Après une vie sans particularité, Cornelius Gurlitt est décédé à l'âge de 81 ans le 6 mai 2014, mais pas avant d'être devenu la figure centrale d'une controverse internationale sur le monde de l'art. Deux ans plus tôt, une descente de police ordonnée par un tribunal dans son appartement du quartier gentrifié de Schwabing à Munich avait découvert une cache de 121 peintures encadrées et 1 285 peintures, gravures, aquarelles, dessins et piles de documents encadrés, tous soupçonnés d'avoir été perdus pendant la Seconde Guerre mondiale. II. L'enquête est restée confidentielle jusqu'à ce que le magazine allemand Focus divulgue l'histoire le 4 novembre 2013, estimant la valeur de la horde à 1 milliard d'euros (environ 1,3 milliard de dollars) et la liant au père de Gurlitt, Hildebrand, qui avait travaillé comme marchand d'art à la demande du gouvernement d'Adolf Hitler. Les demandes des spécialistes des arts et des descendants des victimes de l'Holocauste pour la transparence des procédures ont incité le gouvernement allemand à organiser un groupe de travail de haut niveau pour traiter des questions de propriété et de restitution, mais une nouvelle complication est survenue lorsque le testament de Gurlitt a nommé le Kunstmuseum Bern en Suisse comme unique héritier de le Schwabing Kunstfund (Schwabing [communément appelé Munich] trove d'art).

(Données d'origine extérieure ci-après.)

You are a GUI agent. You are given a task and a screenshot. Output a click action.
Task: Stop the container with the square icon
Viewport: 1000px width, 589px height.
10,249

Gurlitt a d'abord suscité des soupçons officiels lors d'un contrôle douanier de routine alors qu'il voyageait en train de Zurich à Munich le 22 septembre 2010. Les 9 000 € (environ 11 600 $) trouvés en sa possession étaient dans la limite légale, mais une autre enquête a été révélée qu'il n'avait pas de dossier fiscal ou de pension. L'année suivante, le parquet d'Augsbourg, en Allemagne, a obtenu un mandat pour perquisitionner son appartement à Munich, et la perquisition, effectuée entre le 28 février et le 2 mars 2012, a révélé un total de 1406 objets cachés dans une salle en forme de panty. Dans l'attente d'une enquête plus approfondie, ces éléments ont été transférés dans une installation de stockage à Munich, où ils sont restés dans l'anonymat jusqu'à ce que l'article de Focus 2013 révèle que le cache comprenait des œuvres de maîtres modernistes tels que Henri Matisse, Marc Chagall, Emile Nolde et Max Beckmann, tous dont trois avaient été dénoncés comme artistes dégénérés par le Troisième Reich.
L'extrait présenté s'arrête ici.